▶ **Your assignment**
What is wanted is an exact copy of all the entries.

[Opening Data section]

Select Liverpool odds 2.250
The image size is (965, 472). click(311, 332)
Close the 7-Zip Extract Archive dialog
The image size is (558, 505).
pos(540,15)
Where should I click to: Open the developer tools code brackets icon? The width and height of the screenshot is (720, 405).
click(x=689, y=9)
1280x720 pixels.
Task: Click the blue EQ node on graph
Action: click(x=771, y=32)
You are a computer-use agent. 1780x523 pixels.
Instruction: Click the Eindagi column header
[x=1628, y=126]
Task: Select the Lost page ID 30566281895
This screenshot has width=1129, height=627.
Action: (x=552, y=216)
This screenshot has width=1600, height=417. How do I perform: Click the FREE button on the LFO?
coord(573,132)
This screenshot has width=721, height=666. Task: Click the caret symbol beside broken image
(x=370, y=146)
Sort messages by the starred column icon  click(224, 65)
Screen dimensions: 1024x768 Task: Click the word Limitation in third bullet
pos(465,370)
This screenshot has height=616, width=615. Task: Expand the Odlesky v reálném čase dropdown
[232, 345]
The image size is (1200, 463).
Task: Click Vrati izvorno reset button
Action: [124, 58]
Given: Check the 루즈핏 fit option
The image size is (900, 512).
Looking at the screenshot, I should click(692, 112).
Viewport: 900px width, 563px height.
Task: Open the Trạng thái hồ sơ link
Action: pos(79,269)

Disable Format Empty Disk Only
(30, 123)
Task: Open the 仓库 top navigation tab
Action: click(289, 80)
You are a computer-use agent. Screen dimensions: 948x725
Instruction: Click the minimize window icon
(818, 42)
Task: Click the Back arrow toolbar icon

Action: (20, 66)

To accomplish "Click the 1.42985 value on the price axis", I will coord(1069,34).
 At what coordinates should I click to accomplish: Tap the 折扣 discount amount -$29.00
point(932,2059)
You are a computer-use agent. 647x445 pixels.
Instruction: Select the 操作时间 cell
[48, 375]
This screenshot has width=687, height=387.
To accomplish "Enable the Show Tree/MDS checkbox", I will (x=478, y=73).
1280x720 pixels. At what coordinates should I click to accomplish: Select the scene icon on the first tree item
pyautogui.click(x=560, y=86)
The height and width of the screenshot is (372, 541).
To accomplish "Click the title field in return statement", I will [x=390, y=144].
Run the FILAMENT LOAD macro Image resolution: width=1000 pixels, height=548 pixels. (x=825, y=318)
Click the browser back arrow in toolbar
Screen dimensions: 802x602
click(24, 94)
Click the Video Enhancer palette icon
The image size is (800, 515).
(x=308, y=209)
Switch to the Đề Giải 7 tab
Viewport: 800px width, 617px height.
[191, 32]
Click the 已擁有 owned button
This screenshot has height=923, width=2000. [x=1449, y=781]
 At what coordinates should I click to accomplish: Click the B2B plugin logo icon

[Closing Data section]

▶ **Task answer**
Select Liverpool odds 2.250
The image size is (965, 472). click(311, 332)
Close the 7-Zip Extract Archive dialog
The image size is (558, 505).
pos(540,15)
Where should I click to: Open the developer tools code brackets icon? The width and height of the screenshot is (720, 405).
click(x=689, y=9)
1280x720 pixels.
Task: Click the blue EQ node on graph
Action: click(x=771, y=32)
You are a computer-use agent. 1780x523 pixels.
Instruction: Click the Eindagi column header
[x=1628, y=126]
Task: Select the Lost page ID 30566281895
This screenshot has width=1129, height=627.
Action: (x=552, y=216)
This screenshot has width=1600, height=417. How do I perform: Click the FREE button on the LFO?
coord(573,132)
This screenshot has width=721, height=666. Task: Click the caret symbol beside broken image
(x=370, y=146)
Sort messages by the starred column icon  click(224, 65)
Screen dimensions: 1024x768 Task: Click the word Limitation in third bullet
pos(465,370)
This screenshot has height=616, width=615. Task: Expand the Odlesky v reálném čase dropdown
[232, 345]
The image size is (1200, 463).
Task: Click Vrati izvorno reset button
Action: [124, 58]
Given: Check the 루즈핏 fit option
The image size is (900, 512).
Looking at the screenshot, I should click(692, 112).
Viewport: 900px width, 563px height.
Task: Open the Trạng thái hồ sơ link
Action: pos(79,269)

Disable Format Empty Disk Only
(30, 123)
Task: Open the 仓库 top navigation tab
Action: click(289, 80)
You are a computer-use agent. Screen dimensions: 948x725
Instruction: Click the minimize window icon
(818, 42)
Task: Click the Back arrow toolbar icon

Action: (20, 66)

To accomplish "Click the 1.42985 value on the price axis", I will coord(1069,34).
 At what coordinates should I click to accomplish: Tap the 折扣 discount amount -$29.00
point(932,2059)
You are a computer-use agent. 647x445 pixels.
Instruction: Select the 操作时间 cell
[48, 375]
This screenshot has width=687, height=387.
To accomplish "Enable the Show Tree/MDS checkbox", I will (x=478, y=73).
1280x720 pixels. At what coordinates should I click to accomplish: Select the scene icon on the first tree item
pyautogui.click(x=560, y=86)
The height and width of the screenshot is (372, 541).
To accomplish "Click the title field in return statement", I will [x=390, y=144].
Run the FILAMENT LOAD macro Image resolution: width=1000 pixels, height=548 pixels. (x=825, y=318)
Click the browser back arrow in toolbar
Screen dimensions: 802x602
click(24, 94)
Click the Video Enhancer palette icon
The image size is (800, 515).
(x=308, y=209)
Switch to the Đề Giải 7 tab
Viewport: 800px width, 617px height.
[191, 32]
Click the 已擁有 owned button
This screenshot has height=923, width=2000. [x=1449, y=781]
 At what coordinates should I click to accomplish: Click the B2B plugin logo icon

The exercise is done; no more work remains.